Measure the end-to-end latency, not just the generation time. A "faster" small model behind a slow classifier can be slower overall than just calling the medium model directly. The routing overhead must be amortized across enough savings to justify its existence — if your average query only saves a fraction of a cent from routing, but the classifier costs half that, your net savings are halved before you even account for engineering time.

Model Diversity Risk #

Depending on multiple models from multiple providers introduces operational complexity. Each model has different:

API formats and authentication
Rate limits and quotas
Failure modes and error codes
Update schedules and deprecation timelines
Prompt format preferences and quirks

An abstraction layer that normalizes these differences is essential. Without it, your routing logic becomes entangled with provider-specific handling code:

class ModelClient:
    """Unified interface across model providers."""

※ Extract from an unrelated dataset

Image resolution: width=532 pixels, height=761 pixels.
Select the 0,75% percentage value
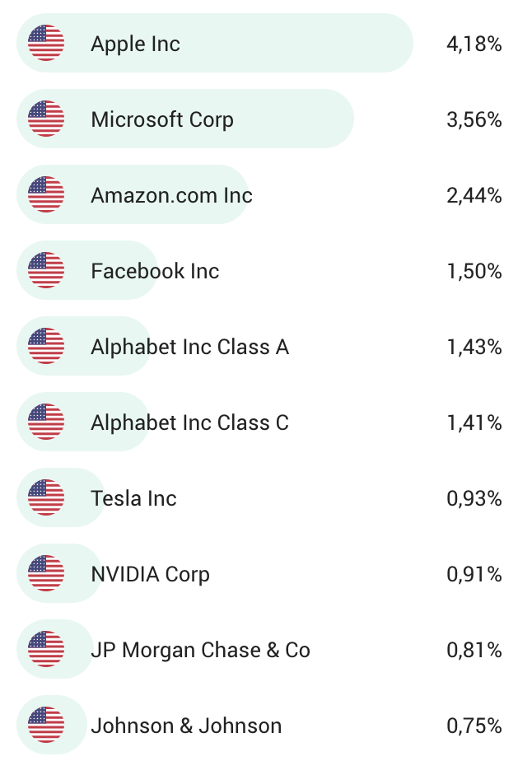[474, 726]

    def __init__(self, provider_configs: dict):
        self.providers = {
            name: create_provider(config)
            for name, config in provider_configs.items()
        }

    async def call(self, model_id: str, prompt: str, **kwargs) -> ModelResponse:
        provider = self.providers[model_id]
        raw_response = await provider.generate(prompt, **kwargs)
        return ModelResponse(
            text=raw_response.text,
            input_tokens=raw_response.usage.input,
            output_tokens=raw_response.usage.output,
            latency_ms=raw_response.elapsed_ms,
            cost=self.estimate_cost(model_id, raw_response.usage),
            model=model_id,
        )

Over-Optimization #

It is possible to over-optimize model selection. If you spend more engineering time building and maintaining the routing infrastructure than you save on model costs, you have gone too far. A simple three-tier system (small / medium / large) with static assignment covers 80% of the benefit. Add dynamic routing only when your volume justifies the complexity.

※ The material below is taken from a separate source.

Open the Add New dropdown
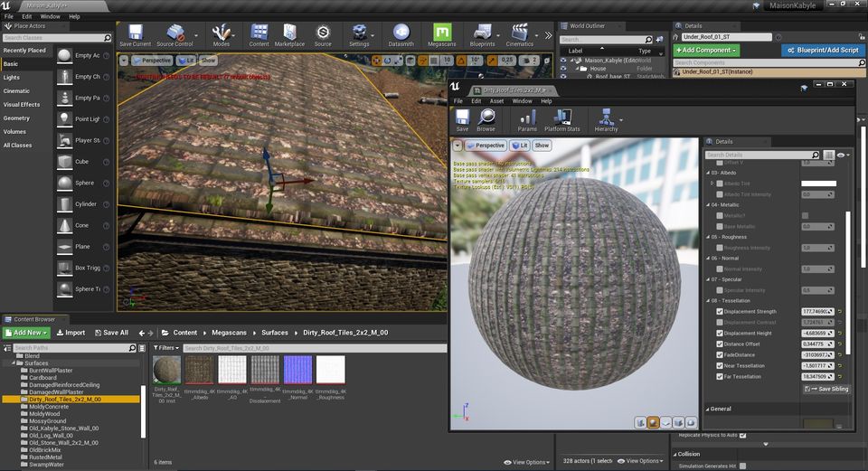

Signs you are over-optimizing:

You have more than five routing tiers with marginal quality differences between them.
Your routing logic has more lines of code than your core agent logic.
You spend more time debugging misroutes than fixing actual agent failures.
The cost of the classifier is more than 10% of the average request cost.

Conclusion #

Model selection and routing is about matching capability to need — not using a cannon to swat a fly, and not using a flyswatter against a bear.

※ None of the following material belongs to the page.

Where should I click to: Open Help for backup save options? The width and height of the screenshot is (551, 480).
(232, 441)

The cost-latency-quality triangle governs every model choice. No model wins on all three axes. Pick the cheapest model that meets your quality bar for each step.
Static assignment is the simplest approach: hardcode a model per workflow step. Predictable, easy to audit, no routing overhead. Start here.
Dynamic routing classifies inputs at runtime and routes to different models. Use an LLM classifier, a learned classifier, or heuristics. The classifier must be substantially cheaper than the savings it enables.
Cascading tries the cheap model first and escalates if the answer is not good enough. Best when a reliable verifier exists and most inputs are easy.
Task-specific strengths mean routing can be by task type, not just difficulty. Classification and formatting go to small models. Reasoning and generation go to large ones.
Budget-aware routing adjusts model selection based on remaining budget, degrading gracefully as spend accumulates.
Evaluate continuously. Benchmark candidate models on your actual data, set quality thresholds per step, and re-evaluate regularly as models change.
Do not over-engineer. A simple three-tier system with static assignment captures most of the savings. Add dynamic routing only when volume and cost justify the complexity.